▶ Your task: Write out the following lines word for word, leaving out the pictures.

▶ Task material:
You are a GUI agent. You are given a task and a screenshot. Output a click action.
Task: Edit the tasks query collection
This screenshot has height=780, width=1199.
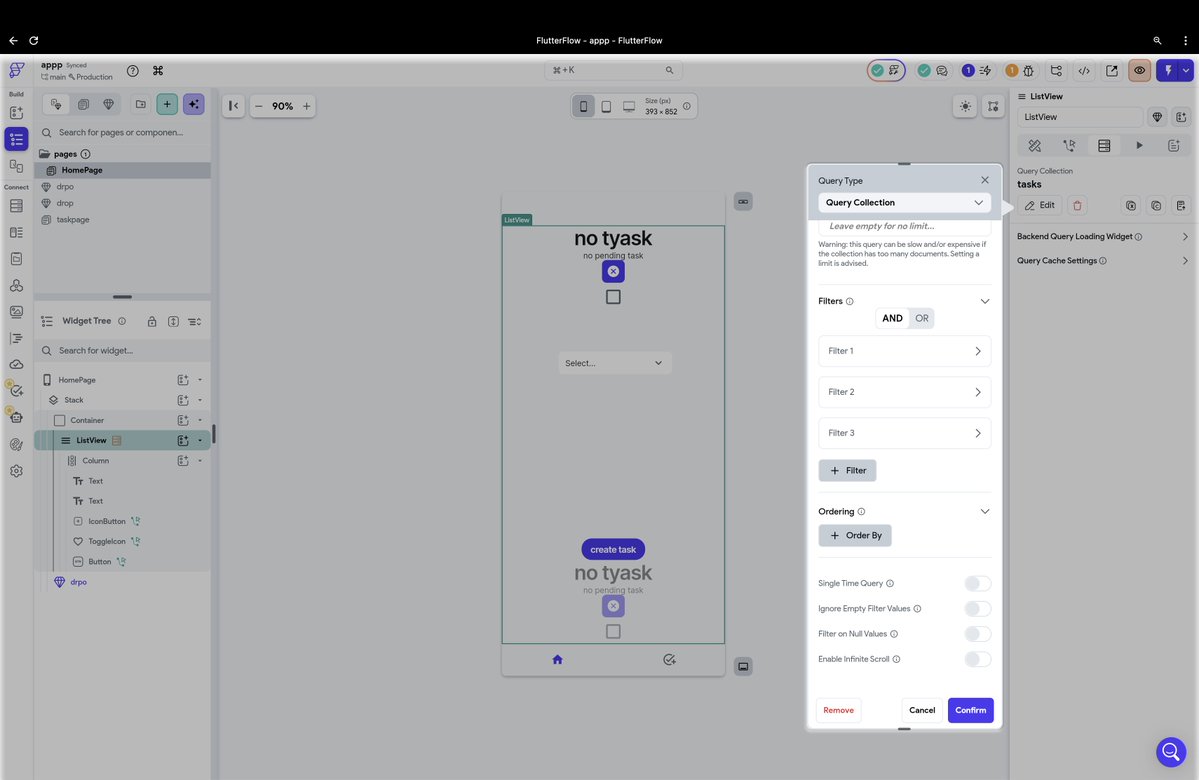click(x=1040, y=205)
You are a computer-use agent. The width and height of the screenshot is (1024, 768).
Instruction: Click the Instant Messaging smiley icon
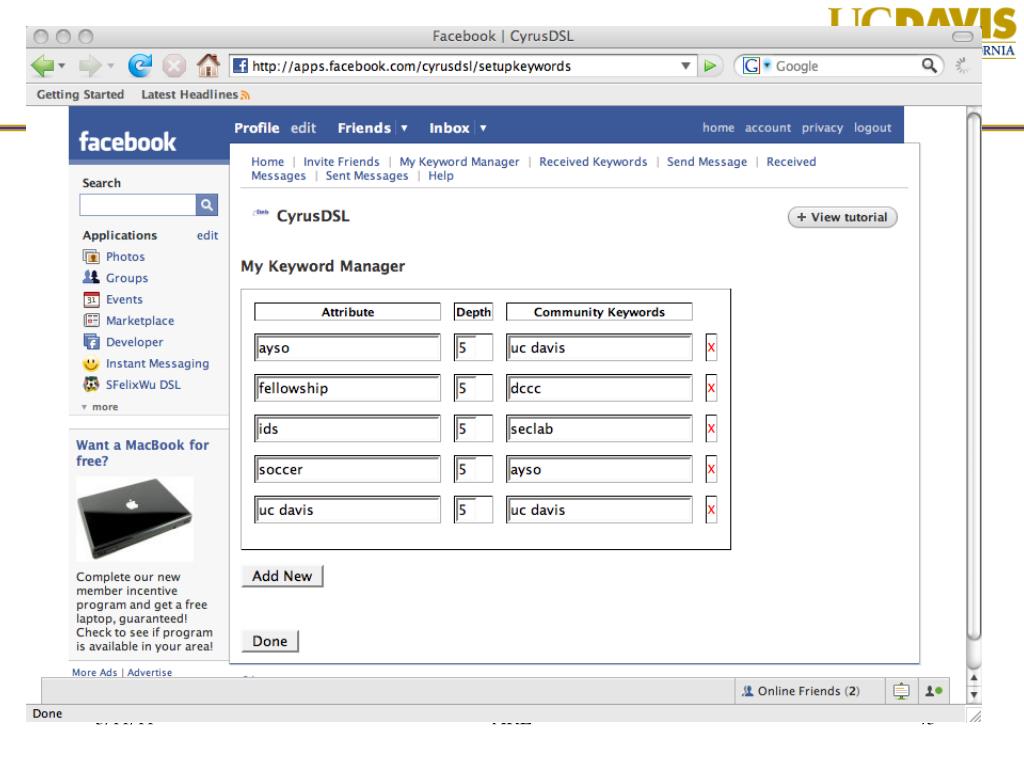pyautogui.click(x=90, y=363)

▶ Full response:
You are a GUI agent. You are given a task and a screenshot. Output a click action.
Task: Edit the tasks query collection
This screenshot has height=780, width=1199.
click(x=1040, y=205)
You are a computer-use agent. The width and height of the screenshot is (1024, 768).
Instruction: Click the Instant Messaging smiley icon
pyautogui.click(x=90, y=363)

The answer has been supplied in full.